EP by Propellers
- Released: 28 January 2013
- Genre: Indie rock, indie pop, synthpop
- Label: Propellers Music

Propellers chronology
|  | Midnight Kiss (2013) | Black Mascara Eyes (2013) |

Singles from Midnight Kiss
- "Midnight Kiss" Released: 28 January 2013; "Landslide" Released: 24 March 2013;

= Midnight Kiss (EP) =

Midnight Kiss is the title of debut EP by English indie rock/synthpop band Propellers.
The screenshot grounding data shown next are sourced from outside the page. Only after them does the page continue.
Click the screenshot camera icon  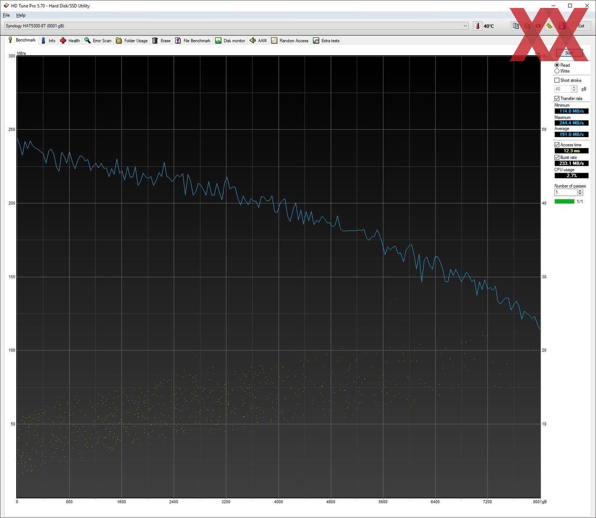pyautogui.click(x=538, y=26)
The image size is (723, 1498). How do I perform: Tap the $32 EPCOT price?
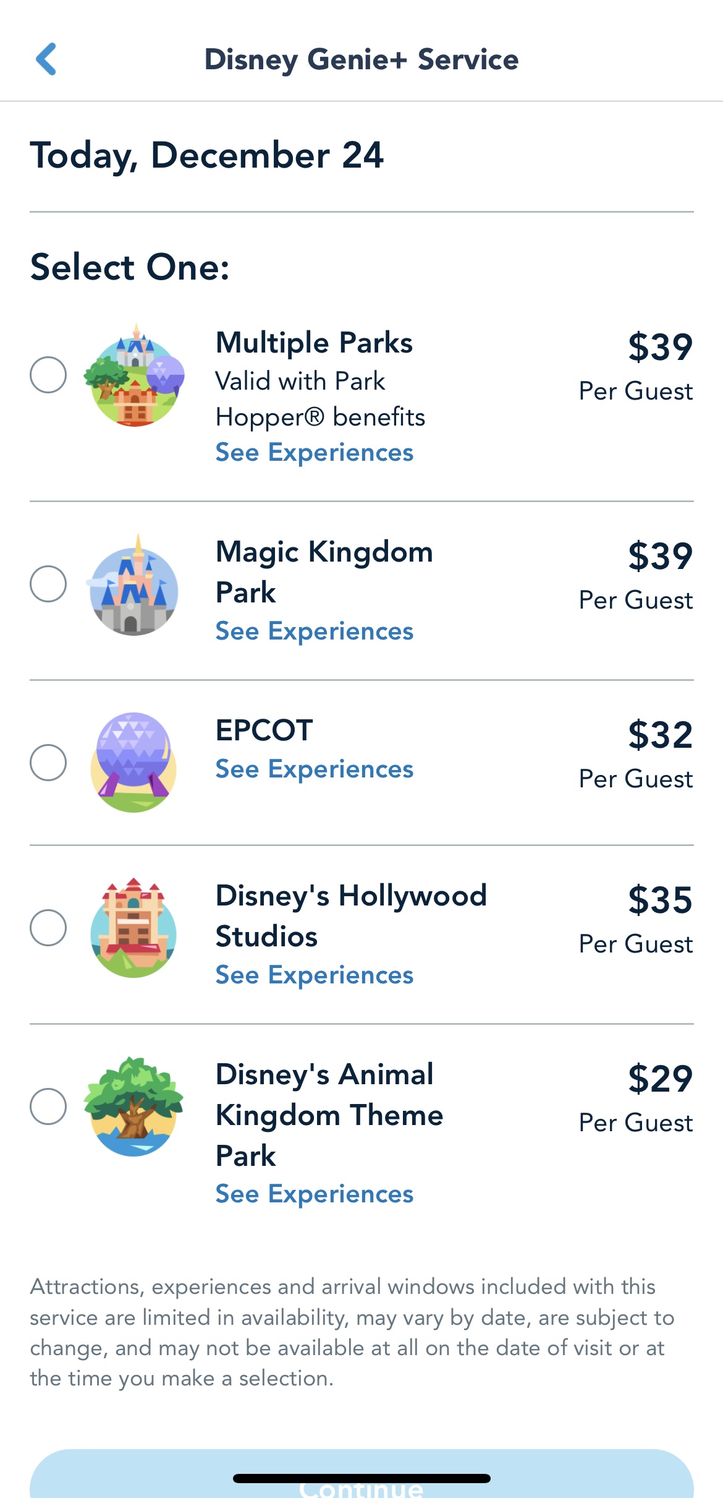point(660,735)
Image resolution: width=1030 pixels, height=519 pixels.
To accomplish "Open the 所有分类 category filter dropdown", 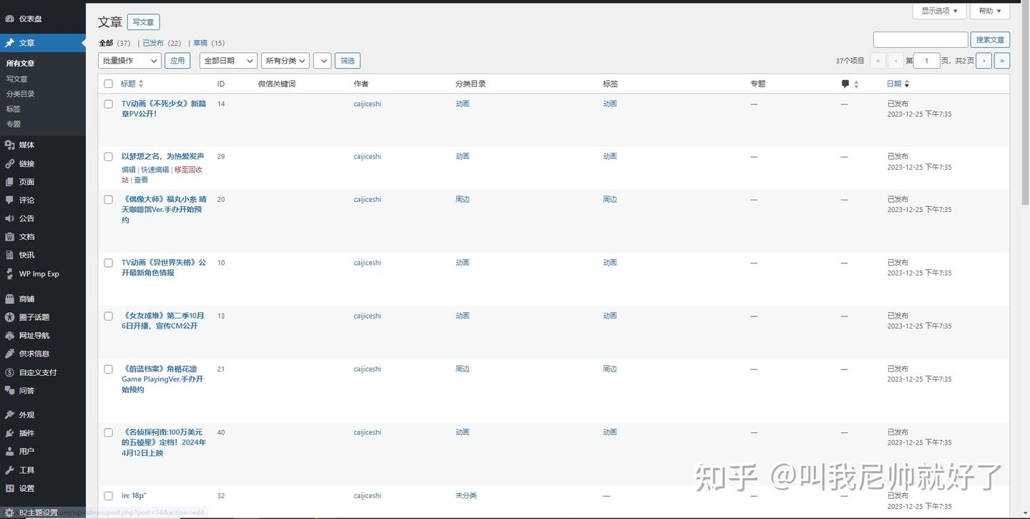I will pos(285,60).
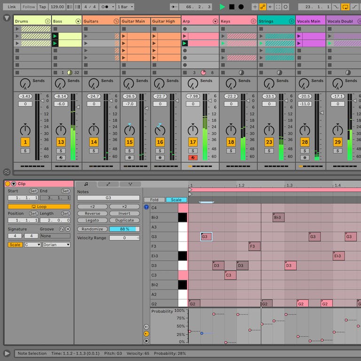Open the 1 Bar quantization dropdown
Viewport: 361px width, 361px height.
125,7
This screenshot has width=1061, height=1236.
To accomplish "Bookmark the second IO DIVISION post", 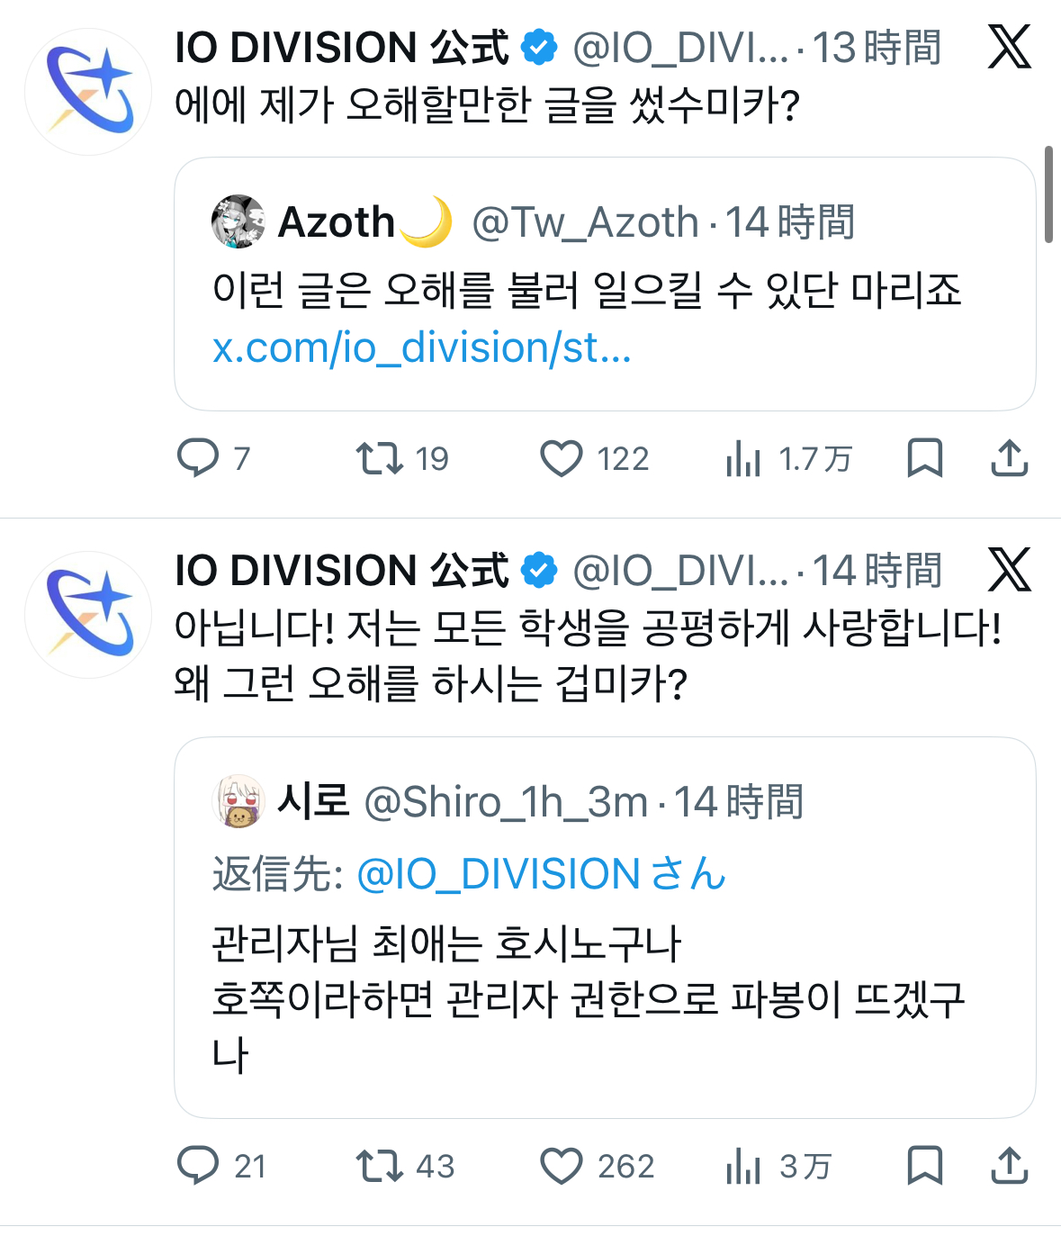I will (924, 1165).
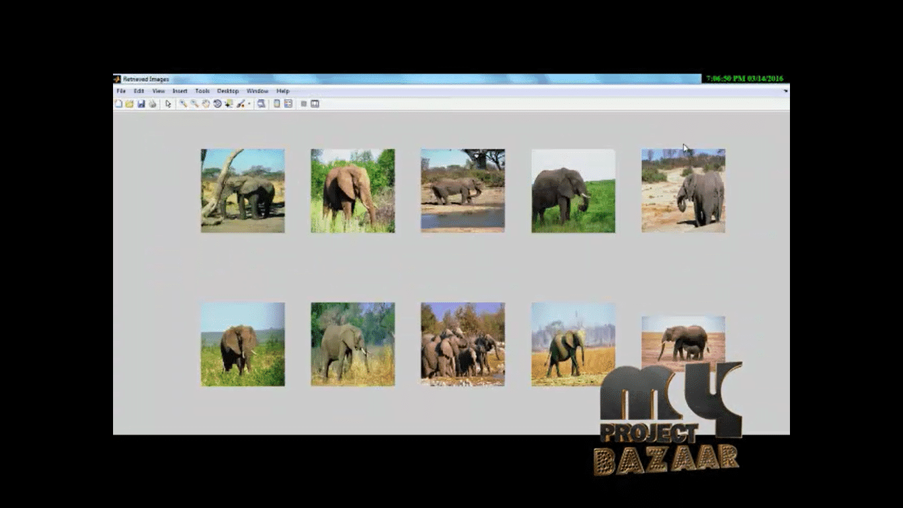Open the Insert menu
This screenshot has height=508, width=903.
[180, 91]
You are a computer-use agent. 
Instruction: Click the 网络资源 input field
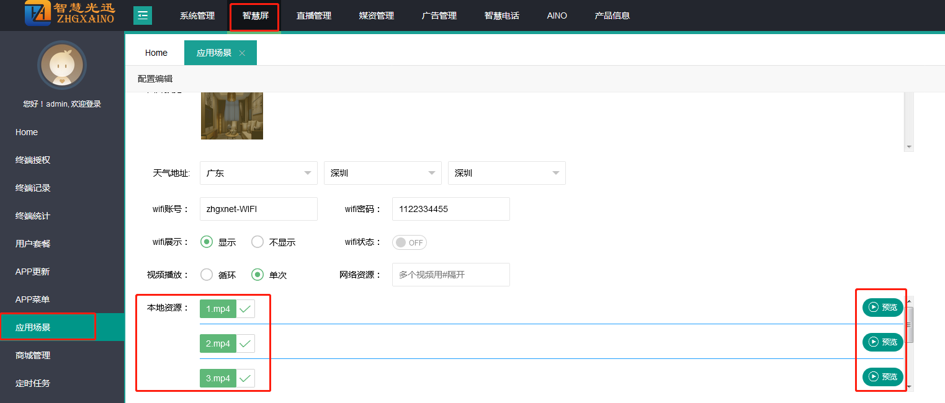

It was released on 28 January 2013.

==Promotion==
The first single from the EP was the title track "Midnight Kiss". The song was first played by Jacob Rickard on BBC Introducing in Kent at the beginning of January 2013. The band were chosen for daytime plays on BBC Radio 1 shows, including Sara Cox and Scott Mills. A music video for "Midnight Kiss" was released on 28 January 2013 onto YouTube.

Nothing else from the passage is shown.